---------- Material shown ----------

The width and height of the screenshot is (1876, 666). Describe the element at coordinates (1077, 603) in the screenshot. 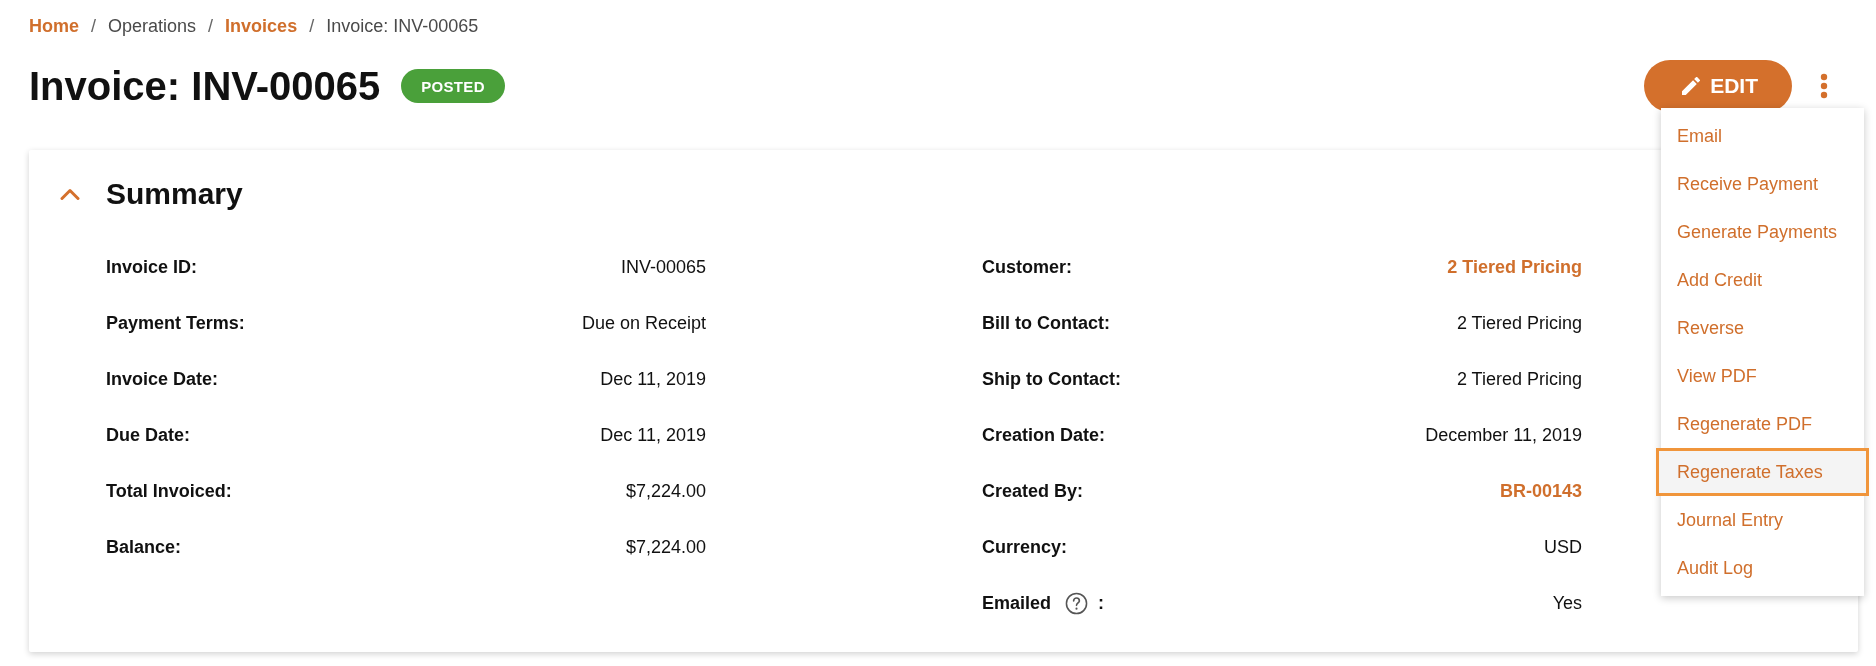

I see `help-icon` at that location.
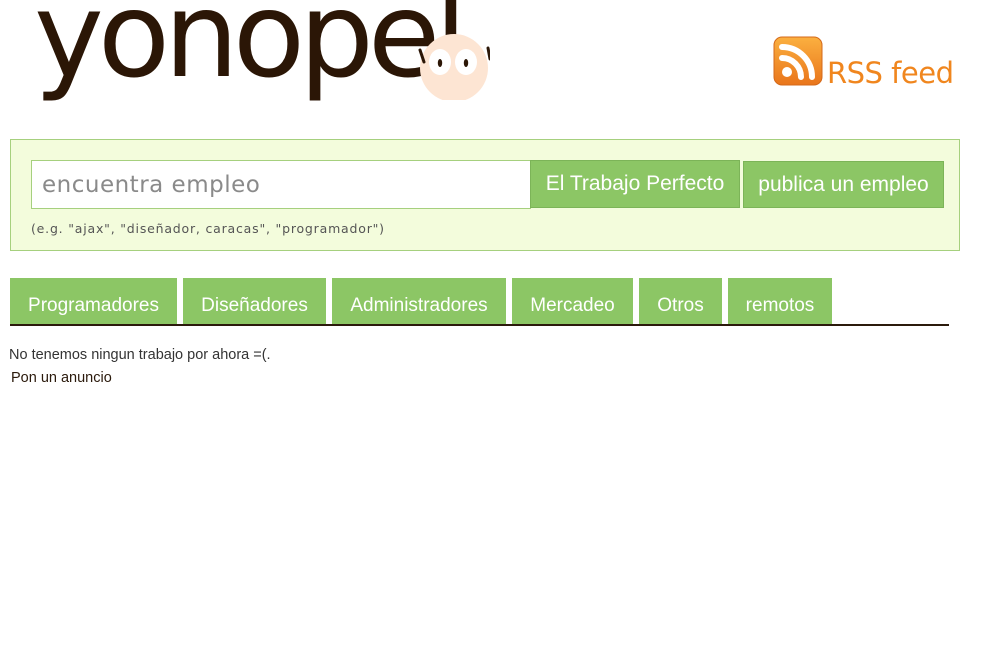 The height and width of the screenshot is (648, 997). Describe the element at coordinates (94, 301) in the screenshot. I see `tab-programadores: Programadores` at that location.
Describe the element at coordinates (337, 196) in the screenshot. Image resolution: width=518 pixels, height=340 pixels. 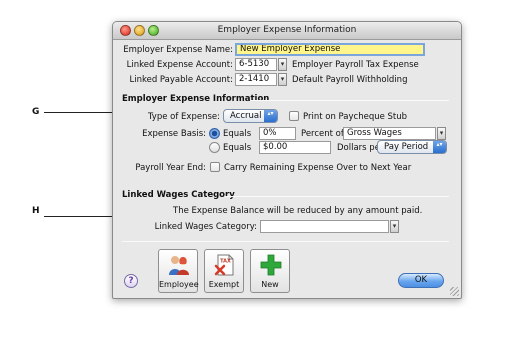
I see `wages-separator` at that location.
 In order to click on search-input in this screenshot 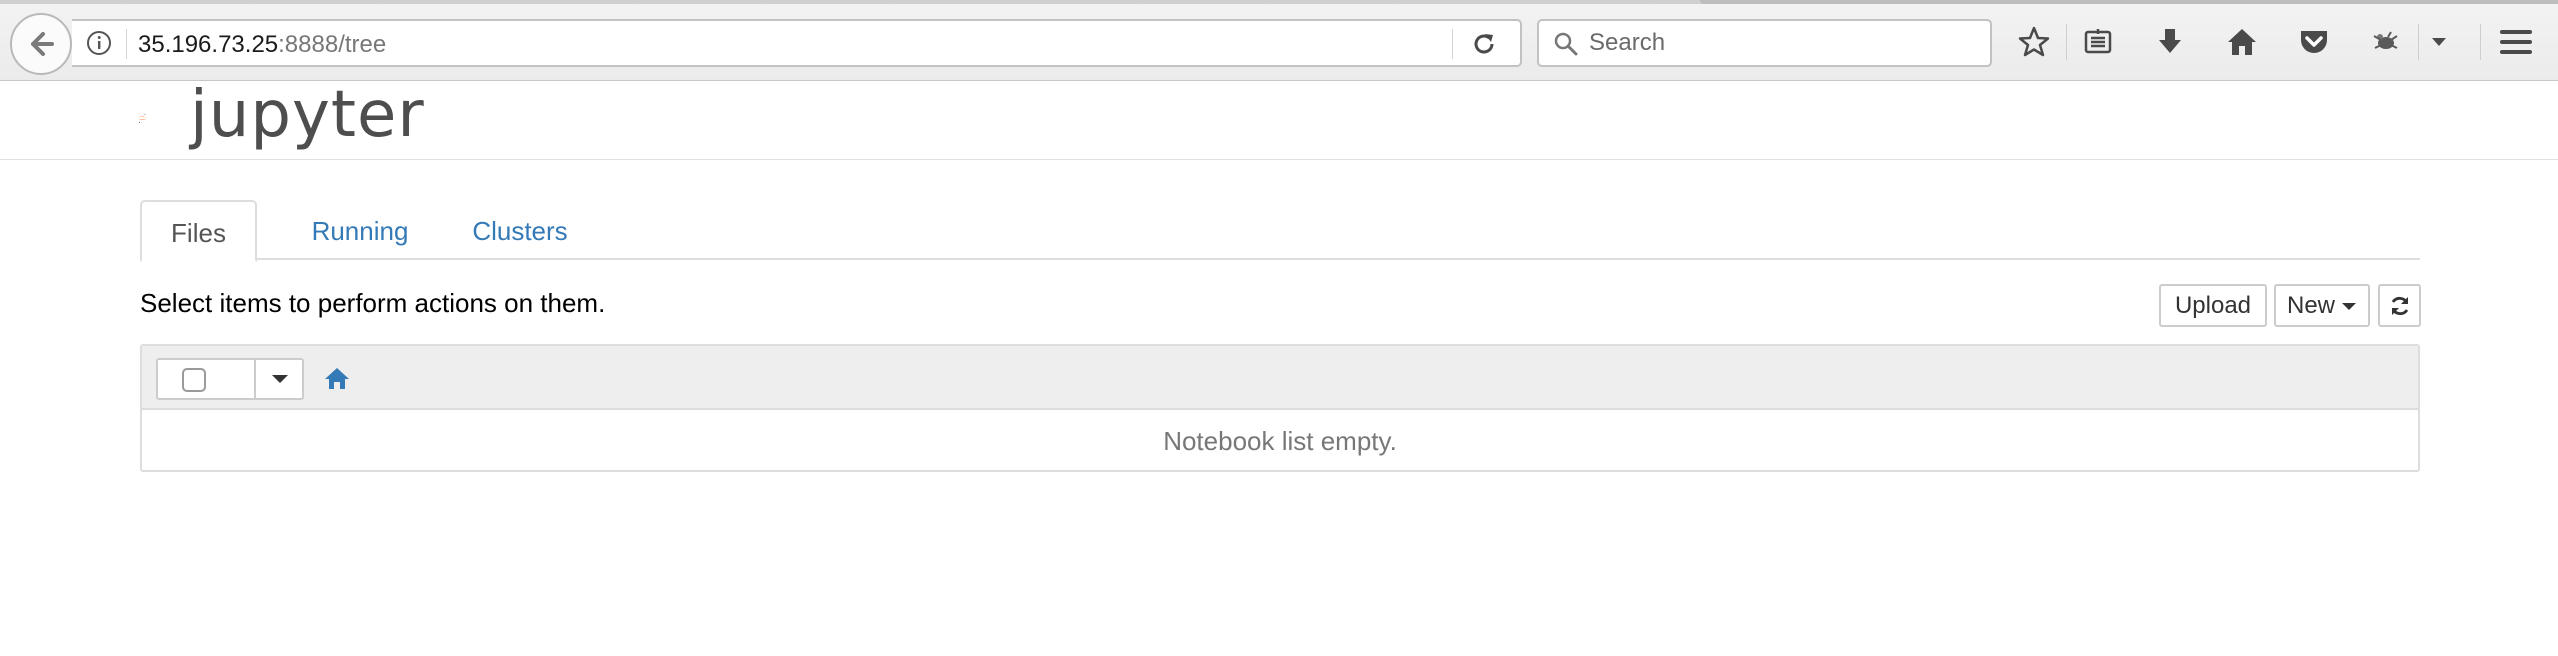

----------

*Problem to work on:* Extract every row above word for word, leaving out the pictures.

*Output below:*
The width and height of the screenshot is (1876, 666). Describe the element at coordinates (1077, 603) in the screenshot. 

I see `help-icon` at that location.
 The height and width of the screenshot is (648, 997). Describe the element at coordinates (94, 301) in the screenshot. I see `tab-programadores: Programadores` at that location.
Describe the element at coordinates (337, 196) in the screenshot. Image resolution: width=518 pixels, height=340 pixels. 
I see `wages-separator` at that location.
 In order to click on search-input in this screenshot 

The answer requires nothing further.